1. Bilden, diskutieren, gegen AfD argumentieren

Auch 7,9 Prozent der Freiburger haben AfD gewählt. Es kann also gut sein, dass man hier mal einem AfD-Sympathisanten über den Weg läuft. Und dann sollte man gut vorbereitet sein: Wer AfD-Wählern den Wind aus den Segeln nehmen will, muss Bescheid wissen, was los ist. Und das geht nur, wenn man sich informiert, Nachrichten konsumiert und mit anderen diskutiert. Wie soll man in einem Gespräch sonst gut und überzeugend argumentieren? Wenn jeder von uns einen AfD-Wähler überzeugt, dass die Partei nicht wählbar ist, ist doch schon was erreicht.

2. Sich für diejenigen engagieren, gegen die gehetzt wird

Viele "besorgte Bürger" haben wohl die AfD aus Angst gewählt. Aus Angst, dass sie in Deutschland nicht mehr sicher leben können und dass "die Flüchtlinge" ihnen die Jobs wegnehmen. Während wir uns noch darüber empören und uns über diesen pauschalisierten Schwachsinn aufregen, vergessen wir eines: Die Menschen, um die es geht. Wer sich für Geflüchtete einsetzen will, findet dazu in Freiburg viele Vereine oder Projekte, die unterstützenswert sind: Die Badische Zeitung hat im Dezember 2015 eine Übersicht über alle Freiburger Flüchtlingsinitiativen erstellt.

3. Gegen Rassismus auf die Straße gehen

Wann habt ihr das letzte mal für oder gegen etwas demonstriert? Eben. Es gibt keinen besseren Zeitpunkt als jetzt, um gegen Rassismus, Antisemitismus, Islamfeindlichkeit, Sexismus, Homo- und Transfeindlichkeit und Behindertenfeindlichkeit zu demonstrieren. Gelegenheit gibt es dazu zum Beispiel heute: Um 18 Uhr findet eine Mahnwache für Solidarität und gegen Ausgrenzung auf dem Platz der Alten Synagoge statt.
4. Hasskommentare in den sozialen Netzwerken melden

Vielleicht – oder hoffentlich! – begegnet einem in der eigenen Timeline keine rechte Hetze. Aber es gibt Gruppen wie das Netzwerk Freiburg oder bestimmte Artikel (auch von fudder oder der Badischen Zeitung), bei denen durchaus rechte Hetzer zu Wort kommen. Nun gibt es kein Patentrezept, wie man Hasskommentatoren am besten begegnet. Der Tübinger Medienwissenschaftler Bernhard Pörksen empfiehlt zum Beispiel: " Mal kann es richtig sein, das Gespräch zu suchen. Und manche Drohung wird einen vermutlich dazu bringen, sie bei Facebook zu melden oder aber die Polizei zu informieren."
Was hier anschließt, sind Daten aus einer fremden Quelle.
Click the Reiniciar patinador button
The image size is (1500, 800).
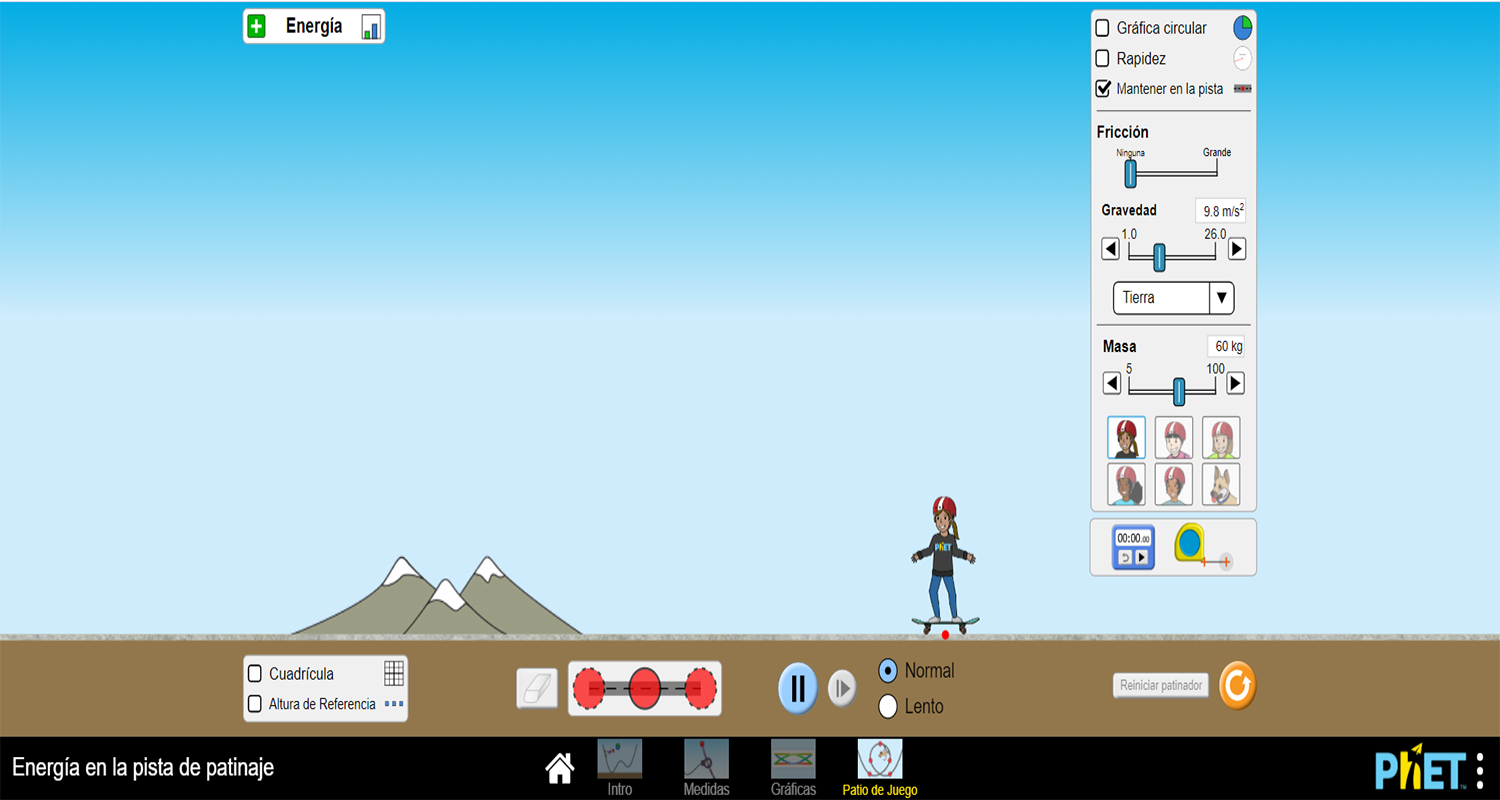pos(1160,685)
Hier kann man Hasskommentare melden:
  • direkt auf Facebook: Bei einem Kommentar auf das Kreuz in der rechten Ecke klicken, dann kann der Kommentar direkt an Facebook geschickt werden.
  • Online-Strafanzeige: Auf Online-Strafanzeige.de können volksverhetzende Äußerungen und Mordaufrufe angezeigt werden
  • #hasshilft: Hass Hilft ist die erste unfreiwillige Online-Spenden-Aktion. Jeder menschenverachtende Kommentar wird zur 1-Euro-Spende für Flüchtlingsprojekte der "Aktion Deutschland hilft" und "Exit-Deutschland", einer Initiative gegen Rechts. Und das geht so: Wer einen Hasskommentar sieht, speichert den Link und sendet ihn per Nachricht via Facebook an Hass Hilft. Das Team prüft dann den Kommentar und "rubelt" Hass in Hilfe um, wenn es sich um einen Hasskommentar handelt.

5. Den Rechtspopulisten den Stecker ziehen

Man darf die AfD nicht ernst nehmen, schreibt die Journalistin Sieglinde Geisel in einem Beitrag für den Deutschlandfunk. Und ich finde ihre Vorschläge sinnvoll: Man solle Schluss machen mit dem Ernstnehmen inszenierter Tabubrüche, "indem wir alle darauf verzichten, die Aufreger weiterzugeben, auch wenn uns Medienjunkies das schwer fallen mag. Jeder Widerstand nährt das, wogegen er sich richtet. Warum den Rechtspopulisten nicht einfach den Stecker ziehen? Abwinken statt aufjaulen."